Hopefully, booster vaccines available this fall will target BA.4 and BA.5. But if people continue to get infected, the virus can continue to mutate, and new vaccines may soon become old vaccines. We may end up fighting BA.6, 7, or 8 or a whole new Greek alphabet of viruses, some of which may be much more virulent.
So, to protect yourself and others, get vaccinated and boosted, wear masks, and maintain social distancing when appropriate. Drugs like Paxlovid can reduce severity in infected people, but rebound infections may occur after stopping.
And now, adding to Covid, comes monkeypox, a poxvirus related to smallpox and cowpox. The virus was first reported in 1970 in a nine-month-old boy in the Democratic Republic of Congo, and emerged in the U.S. in 2003. Monkeypox usually causes skin eruptions in the form of pimples or blisters that typically occur on the arms and legs, but can be on mucosal, genital, and perianal areas also.

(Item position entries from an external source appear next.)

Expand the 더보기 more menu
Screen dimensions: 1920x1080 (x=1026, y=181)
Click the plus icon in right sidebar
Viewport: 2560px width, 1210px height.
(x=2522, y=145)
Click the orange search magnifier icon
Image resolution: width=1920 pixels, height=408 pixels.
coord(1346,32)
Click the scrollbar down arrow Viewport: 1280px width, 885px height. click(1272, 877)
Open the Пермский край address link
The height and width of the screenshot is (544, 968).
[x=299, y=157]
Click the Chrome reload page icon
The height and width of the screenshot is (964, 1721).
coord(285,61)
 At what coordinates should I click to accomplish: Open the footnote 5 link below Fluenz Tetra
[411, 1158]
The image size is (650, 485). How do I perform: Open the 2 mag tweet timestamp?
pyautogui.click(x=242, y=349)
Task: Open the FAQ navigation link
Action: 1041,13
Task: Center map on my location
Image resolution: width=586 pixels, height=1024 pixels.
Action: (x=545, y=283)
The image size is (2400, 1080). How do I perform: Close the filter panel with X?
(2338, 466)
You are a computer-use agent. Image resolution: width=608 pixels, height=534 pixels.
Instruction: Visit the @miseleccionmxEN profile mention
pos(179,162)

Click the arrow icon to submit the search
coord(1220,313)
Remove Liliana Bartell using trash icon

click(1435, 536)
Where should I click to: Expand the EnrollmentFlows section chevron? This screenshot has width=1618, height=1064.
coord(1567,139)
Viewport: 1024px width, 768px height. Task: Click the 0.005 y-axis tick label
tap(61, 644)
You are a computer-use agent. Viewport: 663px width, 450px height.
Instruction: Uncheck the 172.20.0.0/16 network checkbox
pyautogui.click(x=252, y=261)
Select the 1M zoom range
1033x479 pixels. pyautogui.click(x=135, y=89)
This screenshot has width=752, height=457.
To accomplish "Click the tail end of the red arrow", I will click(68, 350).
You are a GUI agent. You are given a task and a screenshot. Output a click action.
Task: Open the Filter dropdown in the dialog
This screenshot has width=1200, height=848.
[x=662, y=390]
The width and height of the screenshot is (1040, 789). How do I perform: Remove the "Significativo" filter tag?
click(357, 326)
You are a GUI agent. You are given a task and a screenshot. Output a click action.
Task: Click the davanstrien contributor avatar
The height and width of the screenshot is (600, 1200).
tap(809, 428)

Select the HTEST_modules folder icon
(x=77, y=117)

Flu-like symptoms with headache, sore throat, lethargy, cough, lymph node swelling, and fever can accompany the skin eruptions.
Monkeypox is not classified as a sexually transmitted disease, though most reported infections occur in gay or bisexual men. Transmission usually occurs through close contact, including direct physical contact with lesions as well as “respiratory secretions” through face-to-face interactions. Touching objects contaminated by monkeypox lesions or fluids may also risk the spread. Monkeypox can infect anyone who comes in contact with the virus, even children. Most cases are mild and self-limiting over several weeks, and death appears to be uncommon.
At present, a limited supply of smallpox and monkeypox vaccines is available for at-risk individuals. Antiviral medications may be helpful. Vigilance is needed to contain further community spread and prevent another pandemic. WHO has declared monkeypox a global health emergency because of increasing infections. Individuals suspected of infection are considered contagious from the onset of any symptoms. They should contact a health care worker and isolate until tested and lesions heal. We should not underestimate the potential impact of this virus, and we may be just seeing the tip of the iceberg. Further information can be found at cdc.gov/poxvirus/monkeypox.